Note: Creating the IAM policy, role, and instance profile for a OneFS cluster is a one-time activity for the same AWS account. The profiles are reusable for deploying more additional clusters.
Cluster nodes require an instance profile attached. The minimum permissions required is ec2:AssignPrivateIpAddresses on network interfaces, which is defined in the onefs-runtime-policy.json.
AWS CLI instructions
- Save the onefs-runtime-policy.json content as a .json file named onefs-runtime-policy.json, and replace the <aws_account_id> with your AWS account ID.
- Open your OS CLI, which has the AWS CLI ready (Windows CMD in this guide) and change your current directory to C:\json-files-template. In this guide, we use C:\json-files-template as an example directory which stores all required .json files.
> cd C:\json-files-template
- Create the IAM policy and write down the Policy.Arn field of the created policy. It is arn:aws:iam::551948851026:policy/onefs-runtime-policy in the following output example.
> aws iam create-policy --policy-name onefs-runtime-policy --policy-document file://onefs-runtime-policy.json
Command output example:
{
"Policy": {
"PolicyName": "onefs-runtime-policy",
"PolicyId": "ANPAYBAVXC5JA25QNSXQA",
"Arn": "arn:aws:iam::55194881026:policy/onefs-runtime-policy",
"Path": "/",
"DefaultVersionId": "v1",
"AttachmentCount": 0,
"PermissionsBoundaryUsageCount": 0,
"IsAttachable": true,
"CreateDate": "2022-11-17T08:14:23+00:00",
"UpdateDate": "2022-11-17T08:14:23+00:00"
}
}
- Create the IAM assume role.
> aws iam create-role --role-name onefs-runtime-role --assume-role-policy-document file://onefs-runtime-assume-role.json
- Using the policy ARN from step 3 to attach the policy to the role.
> aws iam attach-role-policy --role-name onefs-runtime-role --policy-arn arn:aws:iam::551948851026:policy/onefs-runtime-policy
- Now create the instance profile named onefs-runtime-instance-profile.
> aws iam create-instance-profile --instance-profile-name onefs-runtime-instance-profile
- Finally attach the role to the instance profile.
> aws iam add-role-to-instance-profile --instance-profile-name onefs-runtime-instance-profile --role-name onefs-runtime-role
AWS Management Console instructions
- Sign into the AWS Management Console and open the IAM console at https://console.aws.amazon.com/iam/.
- In the navigation pane on the left, choose Policies, and then choose Create policy.
- Choose the JSON tab.
- Copy the contents of onefs-runtime-policy.json, and replace the <aws_account_id> with your AWS account ID.
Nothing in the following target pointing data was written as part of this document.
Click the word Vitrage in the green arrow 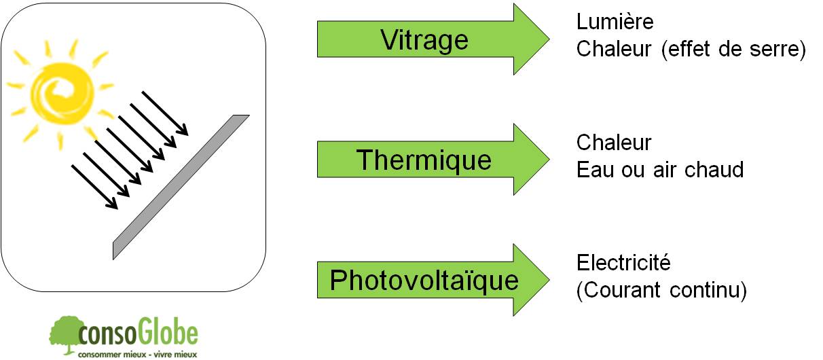tap(424, 40)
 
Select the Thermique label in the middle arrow tap(424, 160)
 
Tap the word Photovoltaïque tap(424, 280)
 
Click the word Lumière tap(615, 22)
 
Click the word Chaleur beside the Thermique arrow tap(614, 143)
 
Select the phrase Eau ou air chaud tap(660, 169)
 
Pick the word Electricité tap(623, 262)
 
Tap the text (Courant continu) tap(661, 290)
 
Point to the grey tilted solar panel tap(181, 186)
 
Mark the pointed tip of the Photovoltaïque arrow tap(547, 280)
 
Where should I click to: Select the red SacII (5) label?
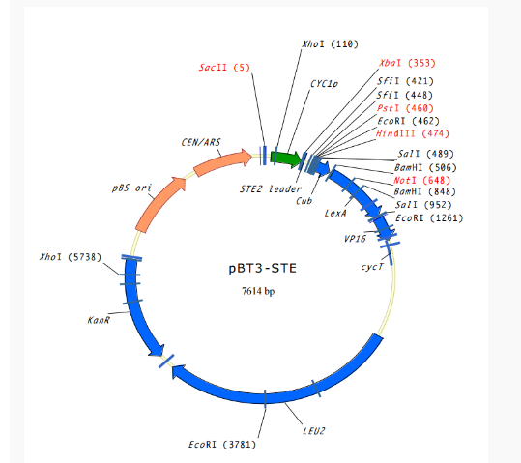tap(224, 68)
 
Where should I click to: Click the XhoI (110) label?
tap(329, 44)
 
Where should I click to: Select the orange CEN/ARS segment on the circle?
tap(221, 164)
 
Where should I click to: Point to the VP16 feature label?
tap(354, 237)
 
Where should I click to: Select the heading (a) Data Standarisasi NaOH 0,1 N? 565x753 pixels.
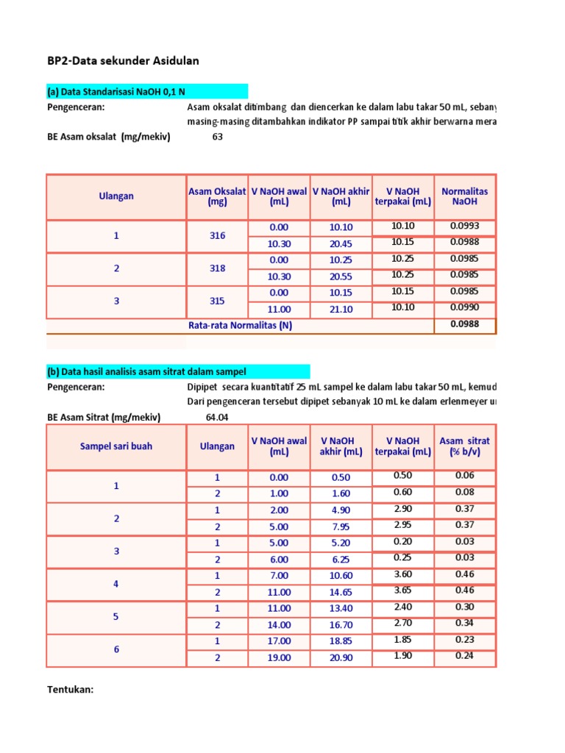coord(116,91)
- Paste the modified contents of onefs-runtime-policy.json to the JSON tab. See the example in Figure 3.
Figure 3. OneFS runtime policy
- Choose Next: Tags.
- Choose Next: Review.
- On the Review policy page, type “onefs-runtime-policy” in the Name field. Then choose Create policy to complete the creation.
- Next, we will create an IAM role. Open the IAM console and in the navigation pane on the left, choose Roles, and then choose Create role.
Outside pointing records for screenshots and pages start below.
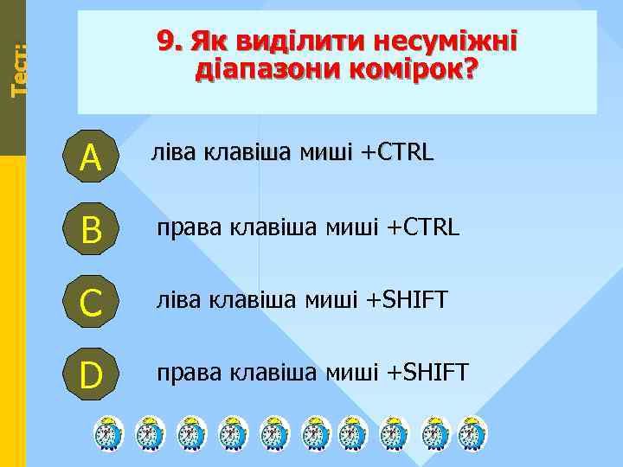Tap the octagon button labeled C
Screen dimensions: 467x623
tap(90, 301)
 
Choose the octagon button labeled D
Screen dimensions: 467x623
tap(90, 374)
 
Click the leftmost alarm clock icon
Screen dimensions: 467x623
tap(108, 433)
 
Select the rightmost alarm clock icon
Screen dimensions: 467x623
tap(472, 433)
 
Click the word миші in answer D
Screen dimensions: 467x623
tap(352, 373)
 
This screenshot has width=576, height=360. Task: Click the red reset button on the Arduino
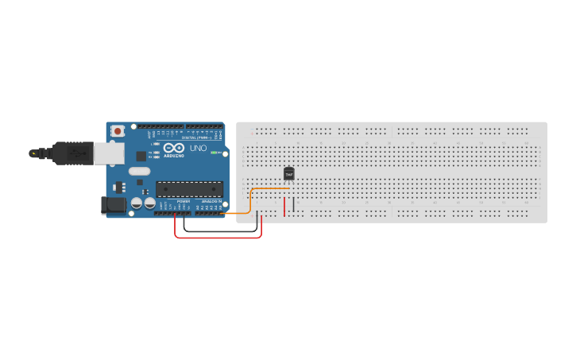pyautogui.click(x=118, y=130)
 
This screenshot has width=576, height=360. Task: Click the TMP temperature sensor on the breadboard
pyautogui.click(x=288, y=173)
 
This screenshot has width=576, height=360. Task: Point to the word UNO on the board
pyautogui.click(x=198, y=149)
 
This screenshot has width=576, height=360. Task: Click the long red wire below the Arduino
pyautogui.click(x=218, y=237)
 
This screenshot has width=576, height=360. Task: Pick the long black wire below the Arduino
pyautogui.click(x=222, y=231)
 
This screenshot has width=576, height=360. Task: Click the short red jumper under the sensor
pyautogui.click(x=284, y=206)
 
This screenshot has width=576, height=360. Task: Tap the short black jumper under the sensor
pyautogui.click(x=293, y=204)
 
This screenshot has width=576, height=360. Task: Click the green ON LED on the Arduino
pyautogui.click(x=214, y=152)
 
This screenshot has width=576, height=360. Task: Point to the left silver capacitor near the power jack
pyautogui.click(x=137, y=203)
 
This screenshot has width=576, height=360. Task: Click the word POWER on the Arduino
pyautogui.click(x=183, y=203)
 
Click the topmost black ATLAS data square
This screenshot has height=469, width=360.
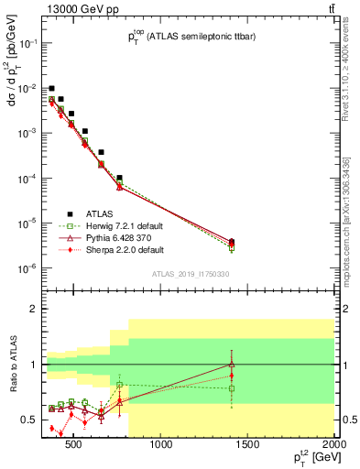click(x=52, y=88)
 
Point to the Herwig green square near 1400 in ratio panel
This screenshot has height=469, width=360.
click(x=232, y=388)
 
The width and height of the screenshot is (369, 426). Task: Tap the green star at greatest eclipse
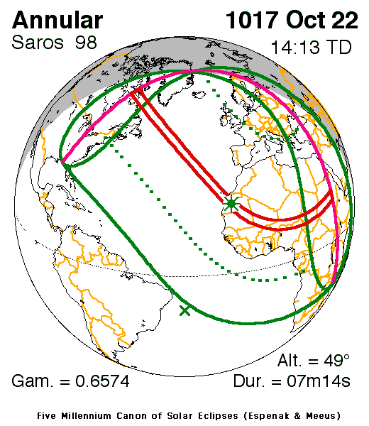pyautogui.click(x=231, y=204)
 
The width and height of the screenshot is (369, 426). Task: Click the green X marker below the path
pyautogui.click(x=185, y=310)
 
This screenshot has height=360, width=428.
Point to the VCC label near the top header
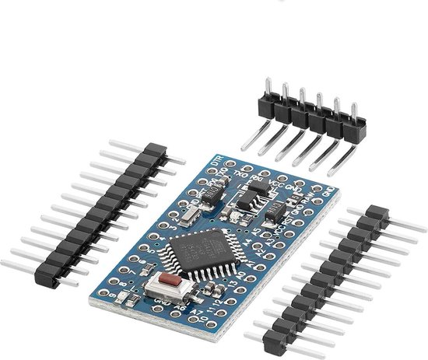273,178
- Under the Select trusted entity, choose AWS service for Trusted entity type, and choose EC2 for Use case. Then, choose Next.
- Search for the IAM policy onefs-runtime-policy and select the policy, then choose Next.
Figure 4. Add IAM policy
- Type onefs-runtime-role for the Role name field.
- Scroll down to the end and choose Create role to finish creating the role.
Note: When you use the AWS Management Console to create a role for Amazon EC2, the console automatically creates an instance profile and gives it the same name as the role. Now you also have an instance profile created named onefs-runtime-role. For more details, see the AWS documentation Using instance profiles.